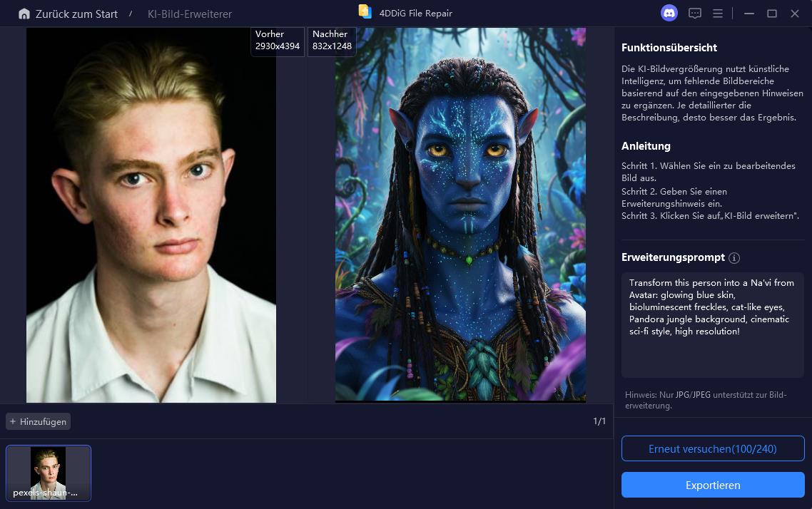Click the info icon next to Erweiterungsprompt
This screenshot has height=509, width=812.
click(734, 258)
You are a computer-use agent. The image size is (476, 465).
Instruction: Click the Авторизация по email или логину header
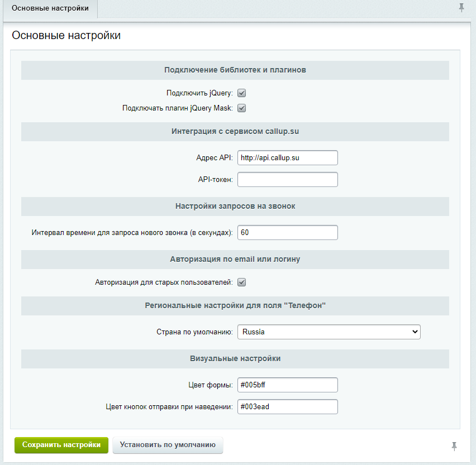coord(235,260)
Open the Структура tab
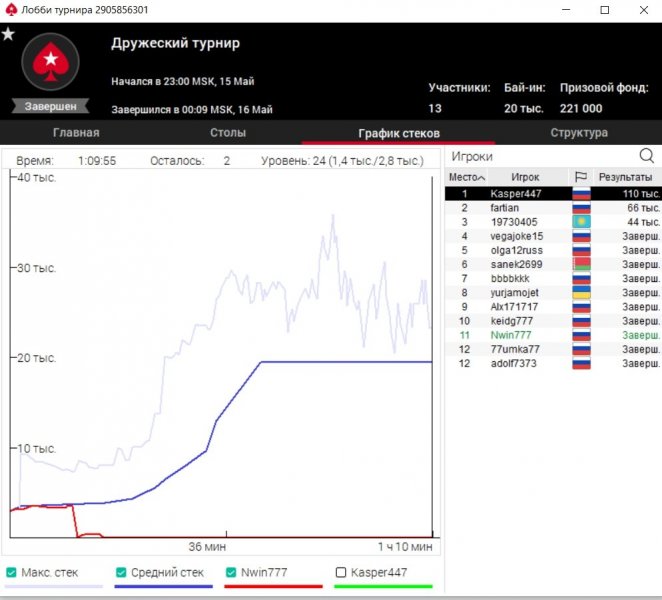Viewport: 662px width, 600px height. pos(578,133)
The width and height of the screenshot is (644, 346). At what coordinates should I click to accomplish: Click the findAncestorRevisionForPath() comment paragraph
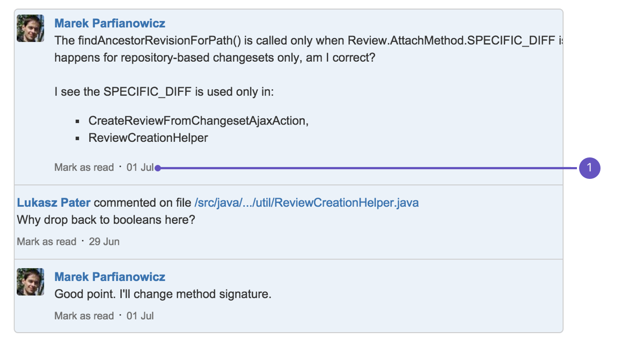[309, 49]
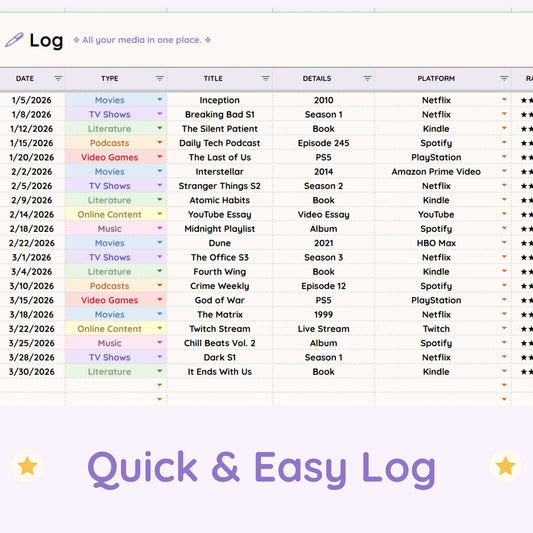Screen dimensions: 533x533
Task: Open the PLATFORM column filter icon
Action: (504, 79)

---+---

Action item => Look above for the line containing "Instruction: Click the", then retype it and each line after it to the end of the records, exactly and without pictures.

Reply to the exercise =>
Instruction: Click the Авторизация по email или логину header
coord(235,260)
Open the Структура tab
Viewport: 662px width, 600px height. pos(578,133)
The width and height of the screenshot is (644, 346). At what coordinates should I click to accomplish: Click the findAncestorRevisionForPath() comment paragraph
[309, 49]
Screen dimensions: 533x533
Task: Open the PLATFORM column filter icon
Action: (504, 79)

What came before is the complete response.